One of the world’s leading credit rating agencies has confirmed the Austrian AAA.
US American agency Fitch announced yesterday (Tues) it decided to reaffirm the alpine country’s top credit rating. Fitch also gave a stable outlook on Austria’s economic development.
The Austrian economy strongly depends on tourism, its retail trade – which employs more than half a million people – and the 40,000 Austrian enterprises which engage in export. The value of Austrian products and services sold abroad in 2011 was worth 122.5 billion Euros – a new annual record.

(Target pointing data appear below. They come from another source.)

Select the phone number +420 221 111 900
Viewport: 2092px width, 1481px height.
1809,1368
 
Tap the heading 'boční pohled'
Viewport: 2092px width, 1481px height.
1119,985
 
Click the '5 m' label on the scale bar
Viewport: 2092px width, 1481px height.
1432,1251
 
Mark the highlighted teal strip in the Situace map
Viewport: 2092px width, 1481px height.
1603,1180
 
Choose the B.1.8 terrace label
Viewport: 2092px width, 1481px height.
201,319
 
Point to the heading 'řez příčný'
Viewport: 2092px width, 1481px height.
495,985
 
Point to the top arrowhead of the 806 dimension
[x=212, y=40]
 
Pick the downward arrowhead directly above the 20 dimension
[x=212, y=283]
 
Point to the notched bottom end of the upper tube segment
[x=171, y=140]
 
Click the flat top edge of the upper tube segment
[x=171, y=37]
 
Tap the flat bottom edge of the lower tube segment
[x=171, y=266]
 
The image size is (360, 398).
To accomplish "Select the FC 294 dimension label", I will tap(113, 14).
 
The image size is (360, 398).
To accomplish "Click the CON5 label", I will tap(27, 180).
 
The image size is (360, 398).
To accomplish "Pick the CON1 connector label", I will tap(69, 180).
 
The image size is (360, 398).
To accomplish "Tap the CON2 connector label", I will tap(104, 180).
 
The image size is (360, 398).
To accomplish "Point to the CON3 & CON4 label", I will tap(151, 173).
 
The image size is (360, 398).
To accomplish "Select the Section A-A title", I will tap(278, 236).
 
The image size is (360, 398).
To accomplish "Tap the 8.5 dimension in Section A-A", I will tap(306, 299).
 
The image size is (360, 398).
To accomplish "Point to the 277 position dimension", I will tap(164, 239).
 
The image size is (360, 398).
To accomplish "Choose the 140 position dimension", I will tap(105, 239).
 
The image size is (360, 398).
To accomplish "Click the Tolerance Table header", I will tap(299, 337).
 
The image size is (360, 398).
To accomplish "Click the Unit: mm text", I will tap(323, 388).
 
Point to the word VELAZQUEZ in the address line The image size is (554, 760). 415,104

The domestic tourism sector achieves nearly 20 per cent of the gross domestic product (GDP). Austria’s hotels feature 1.1 million beds. Around 28 million overnight stays were registered between November 2011 and January 2012, up by 0.6 per cent compared to the 2010/2011 winter holiday period.
Fitch’s estimation comes shortly after Standard & Poor’s (S&P) decided to downgrade Austria, which joined the European Union (EU) in 1995, by one notch to AA+. Moody’s – which dominates the credit rating business alongside Fitch and S&P – confirmed Austria’s AAA but issued a negative outlook, meaning that the agency is at the ready to downgrade the state’s solvency.
Austrian People’s Party (ÖVP) Finance Minister Maria Fekter claimed Fitch’s decision had to do with the government’s latest budget consolidation package. The finance minister said the rating agency might not have confirmed Austria’s triple-A had her party and the Social Democrats (SPÖ) not decided to create a 26.5-billion-Euro austerity package.
SPÖ Chancellor Werner Faymann said Fitch’s move proved that international investors put great trust in Austria. ÖVP Vice Chancellor Michael Spindelegger announced that the country was on track. He praised Austria’s export activities as “excellent” and described the state’s administration as “efficient”.
Especially the latter claim could upset the opposition and independent researchers. The Audit Office (RH) and other organisations have appealed on the SPÖ-ÖVP coalition many times to lower its spending on bureaucracy and administration more significantly. Higher flexibility is needed as well in this regard, according to experts.
A contradictory estimation was recently issued by Viviane Reding, the European commissioner for justice, fundamental rights and citizenship. Speaking to Austrian radio station Ö1, Reding said that the country was “highly respected” for its efficient tax system and public administration.
Reding underlined how grateful she was that Fekter and ÖVP Justice Minister Beatrix Karl agreed to sending experts on administration and bureaucracy to Greece to help the economically challenged country creating functioning taxation mechanisms.
The Federation of Austrian Industries (IV) – which is headed by Veit Sorger – warned the government coalition yesterday from trying to stop the spiralling health and pension sector costs because of Fitch’s AAA confirmation.